MEDICAL FRONT LINE | An EMT’s Story
Most people who find out I’m an emergency medical technician think I’m first on the scene, saving lives, that sort of thing. There are people who do that, but that’s not my job. I, like most EMTs, don’t respond to 911 calls. We work for private companies, doing interfacility transports. On paper, it’s things like bringing a psych patient from the emergency room to a mental health care center, or a heart attack victim to a hospital equipped for specialized surgery. In reality, it mostly means dumping patients—taking them from the pristine ERs of the private hospitals to the overstuffed, understaffed community hospitals that their health insurance (or lack thereof) actually covers.
On paper, there’s supposed to be a medical reason for an ambulance ride to a different facility, or the patient’s insurance won’t cover the trip. The majority of our on-the-job training is learning which keywords to use (like “requires special positioning”) in our documentation, regardless of whether it’s true or not. If the insurance refuses to cover the ambulance trip, then the patient is stuck with the bill. No matter what, my company gets paid. Legally, the patient is allowed to decline the ride, but that would mean saying no first to their nurse, then to us, then listening to us explain everything that could go wrong if they don’t shut up, sign the paperwork, and accept the ride. Most EMTs don’t tell people about their right to refuse care—if a patient refuses care and later their condition gets worse, we can be sued and lose our licenses if our documentation isn’t perfect. I make $15 an hour. In July 2021, I’ll get a $0.30 raise. I don’t make enough to take that kind of risk.

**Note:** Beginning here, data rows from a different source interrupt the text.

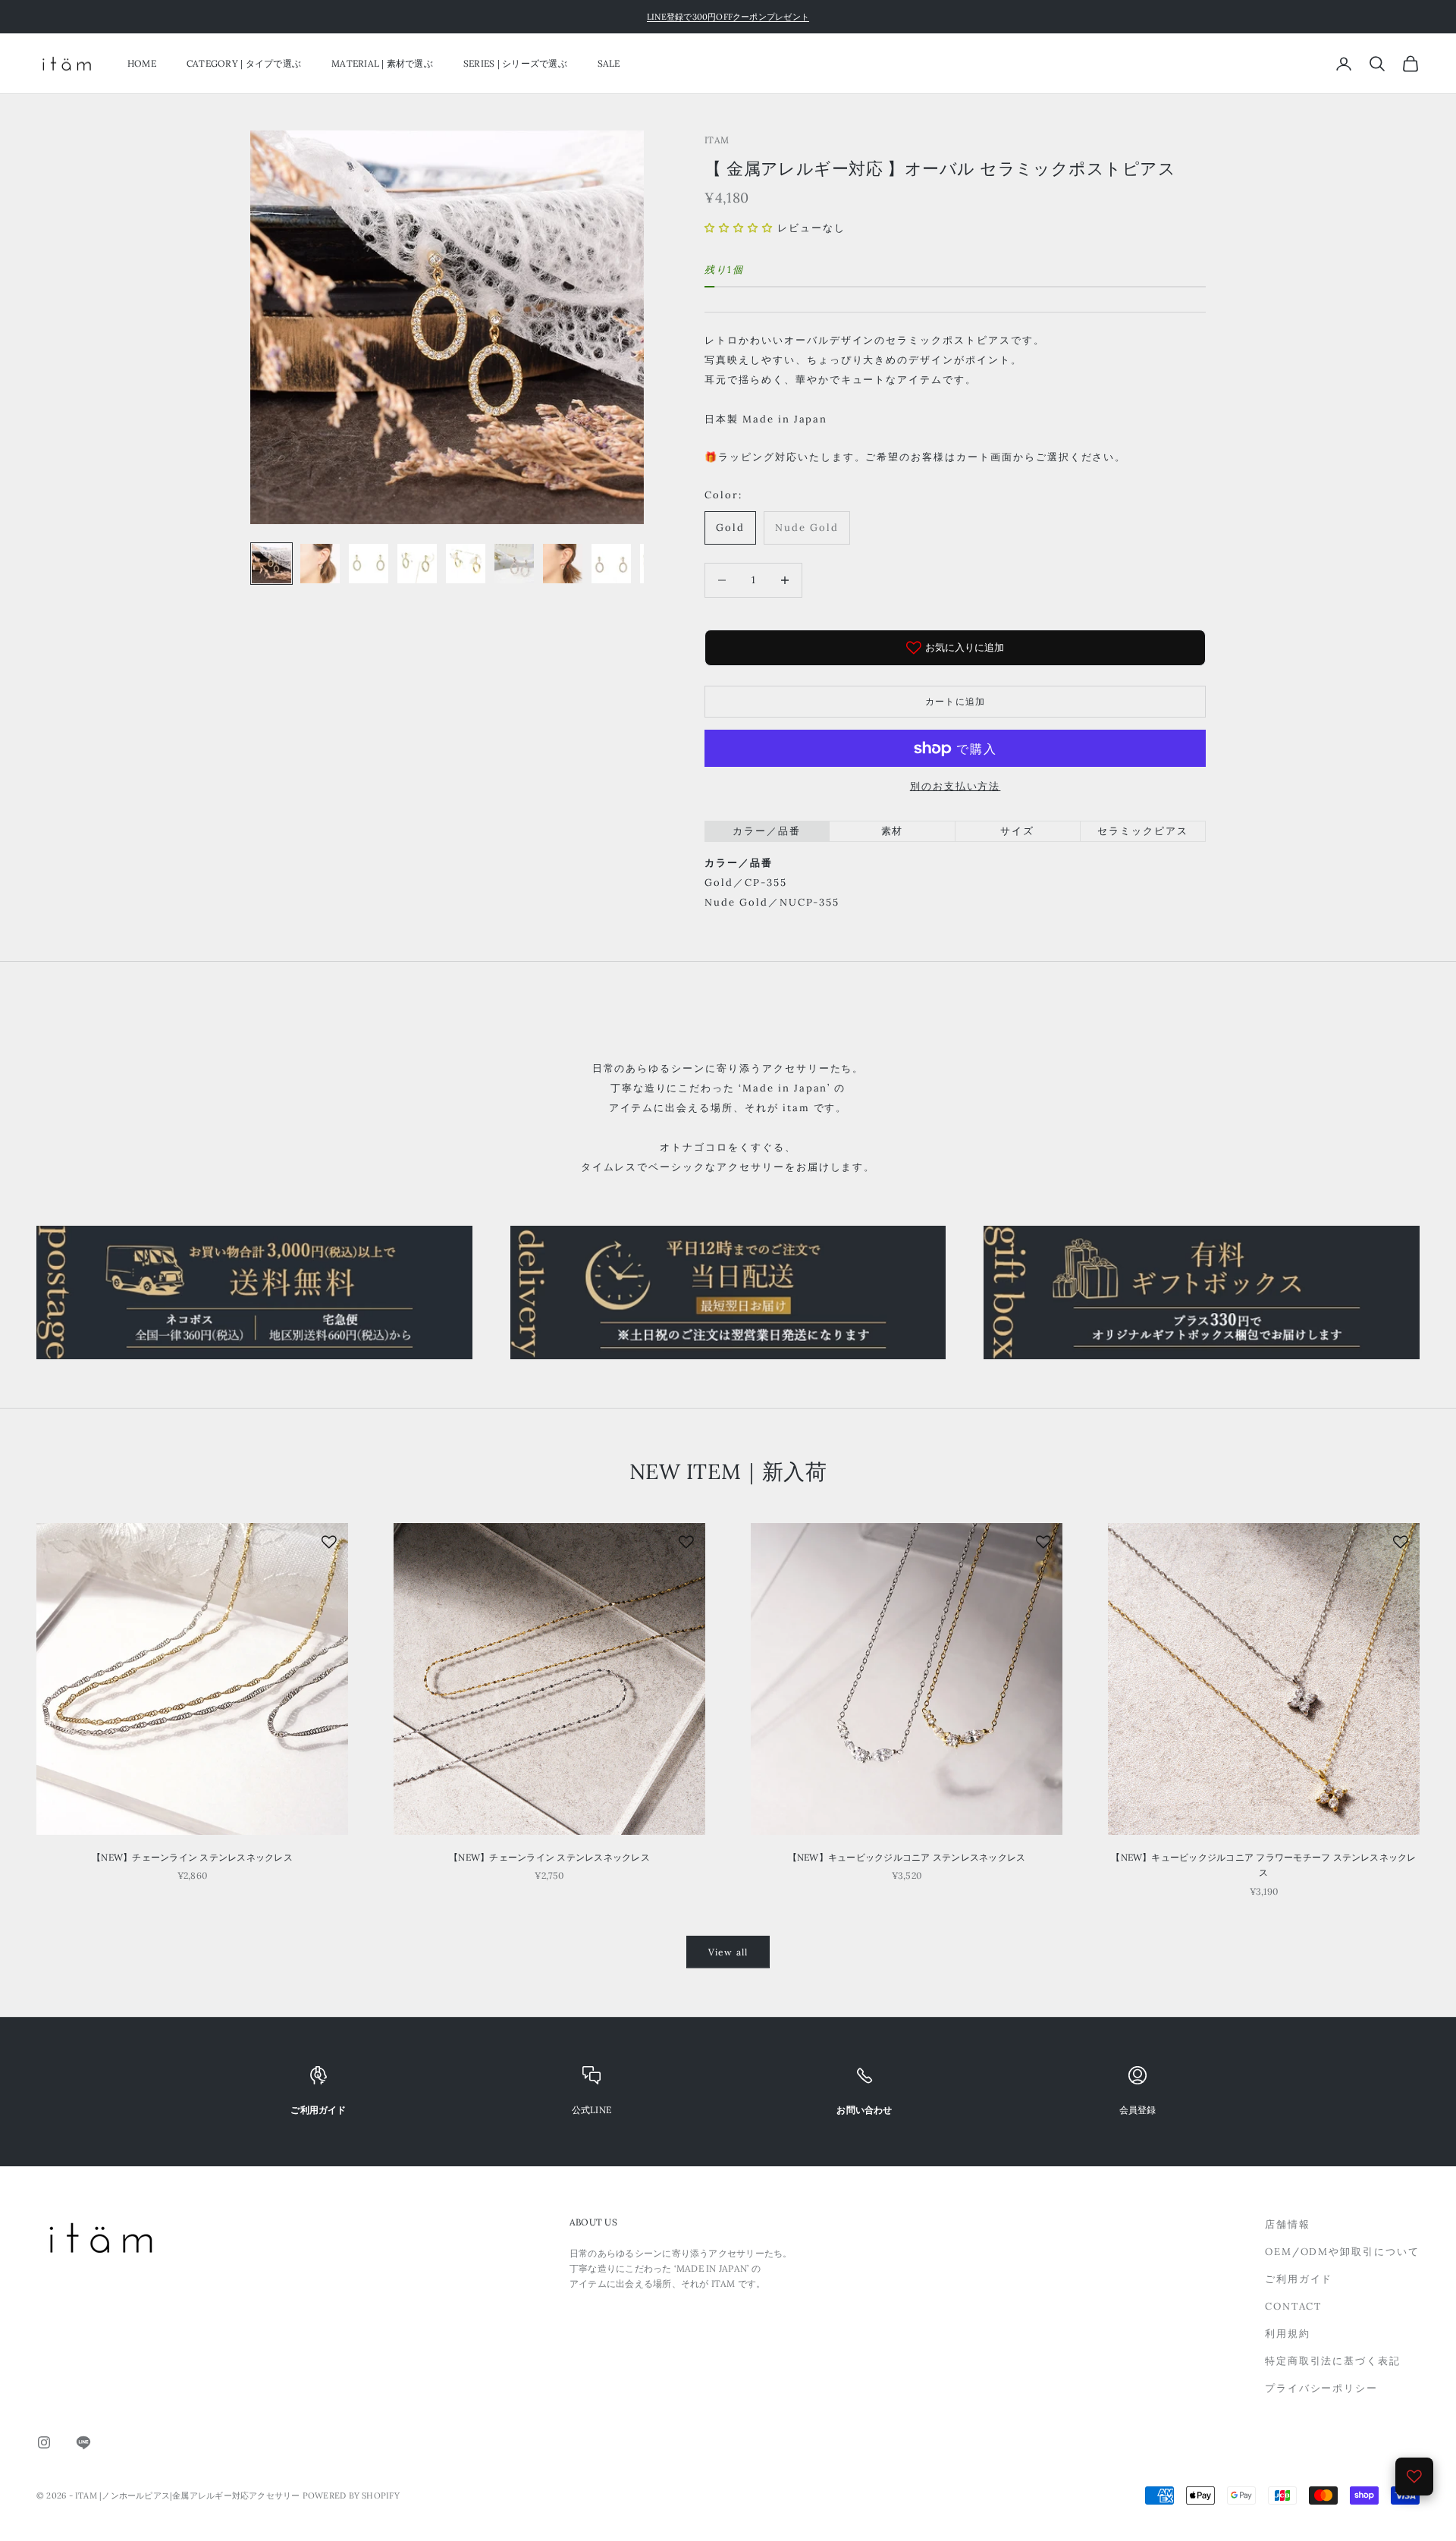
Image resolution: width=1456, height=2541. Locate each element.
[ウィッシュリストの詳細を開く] (1414, 2476)
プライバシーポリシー (1322, 2388)
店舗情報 (1287, 2224)
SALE (609, 63)
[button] (739, 227)
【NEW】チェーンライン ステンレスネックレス (192, 1857)
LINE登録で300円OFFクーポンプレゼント (728, 16)
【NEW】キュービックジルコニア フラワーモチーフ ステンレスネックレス (1263, 1865)
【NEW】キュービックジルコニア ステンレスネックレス (906, 1857)
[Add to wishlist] (329, 1542)
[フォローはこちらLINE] (83, 2442)
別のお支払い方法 (955, 786)
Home (141, 63)
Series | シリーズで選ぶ (515, 63)
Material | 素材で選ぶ (382, 63)
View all (728, 1952)
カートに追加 (955, 701)
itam (716, 140)
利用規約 (1287, 2333)
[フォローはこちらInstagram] (44, 2442)
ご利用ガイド (1299, 2278)
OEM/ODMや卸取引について (1342, 2251)
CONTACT (1294, 2306)
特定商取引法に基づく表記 (1333, 2360)
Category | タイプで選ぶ (244, 63)
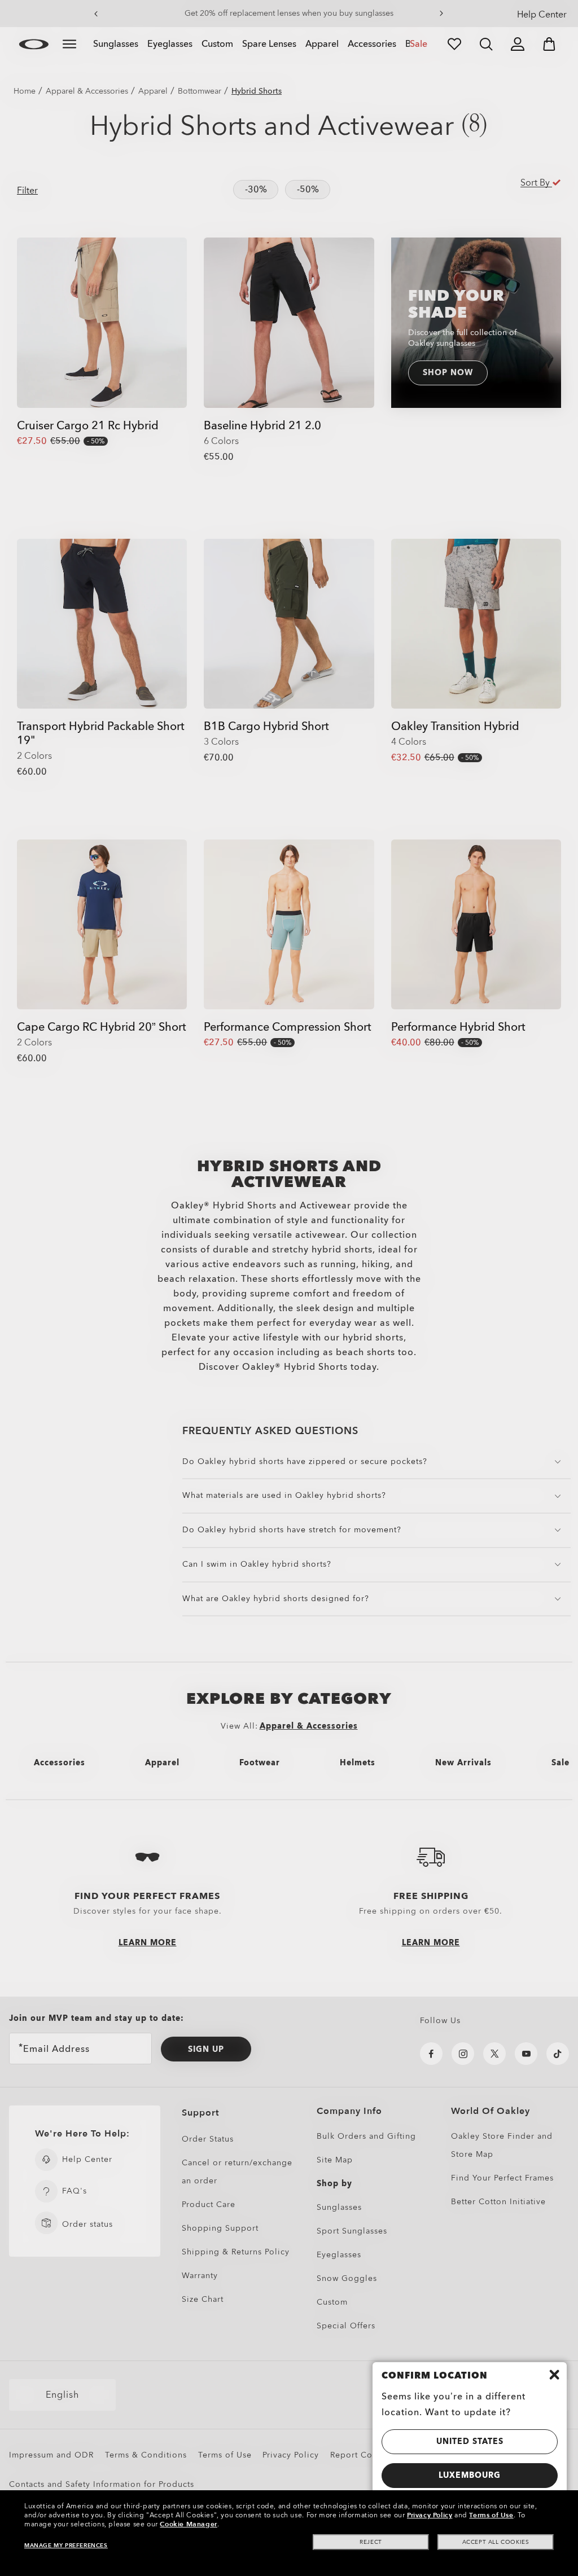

Emergency Medical Services is a small-picture field. It deals in proximate causes. I have anecdotes, not statistics. Here’s one:
“If I had known that they were going to send an ambulance, I never would have called,” our patient says. Her private health insurance offers a remote nursing hotline for non-emergency medical transport, but keeps the details opaque, likely for this reason. They heard her report a high blood pressure event and called us in, probably to cover their asses just in case. My partner and I make awkward eye contact over our gurney. We had been excited to get this house call, because, unlike our usual runs, these tend to involve doing some actual medicine. I take her blood pressure; it’s in the high 190s. The woman clearly needs to see a doctor.
“How much are they going to charge me for this?” she asks. Neither of us has an answer to that question. Eventually we get her to come with us. We’re all in agreement that she doesn’t need an ambulance for this, but the rules say we have to strap her onto our gurney anyway. She has the right to tell us to go away—we can’t force her to go if she doesn’t want to—but if either of us tells her so, we could lose our jobs. All she talks about on the journey is how she can’t afford this. Her blood pressure climbs into the 200s, probably from the stress. Who have we really helped here? We take her to the ER, and the ER takes her as a patient, because we’re all covering our asses. Lost in the shuffle of lab and legal and billing paperwork is what our patient actually wants, what she can actually afford.
We bandage a person’s infected foot wound, an injury caused by years of untreated diabetes.
We transport an unhoused person to an ER to treat their psychotic episode, sure that months of living on the street without medication were what made their situation bad enough to require an ambulance.
No matter how fast our ambulance gets to the scene, it arrives months and years too late to do any good. As capitalism leaves more and more people behind, EMTs and paramedics will be the ones to respond to its failures, from health management to malnutrition to homelessness. And, given the politics of many of those working in emergency services, it’s likely that this strain will breed hostility rather than solidarity.
At the time of this writing, my county has issued new instructions to ambulance crews: Because ERs are so overcrowded with COVID-19 patients, people in cardiac arrest are not to be transported. If we can’t resuscitate them on scene, we declare them dead.
Prior to getting that directive, I had planned to end by saying that our healthcare system is unwilling to let anybody die, but it’s unable to truly help them live. The pandemic hasn’t changed this equation, only exposed the fault lines that were already there. Until our ability to stay healthy is uncoupled from our ability to produce profit, the logo on your health insurance card (if you have one) largely determines your fate.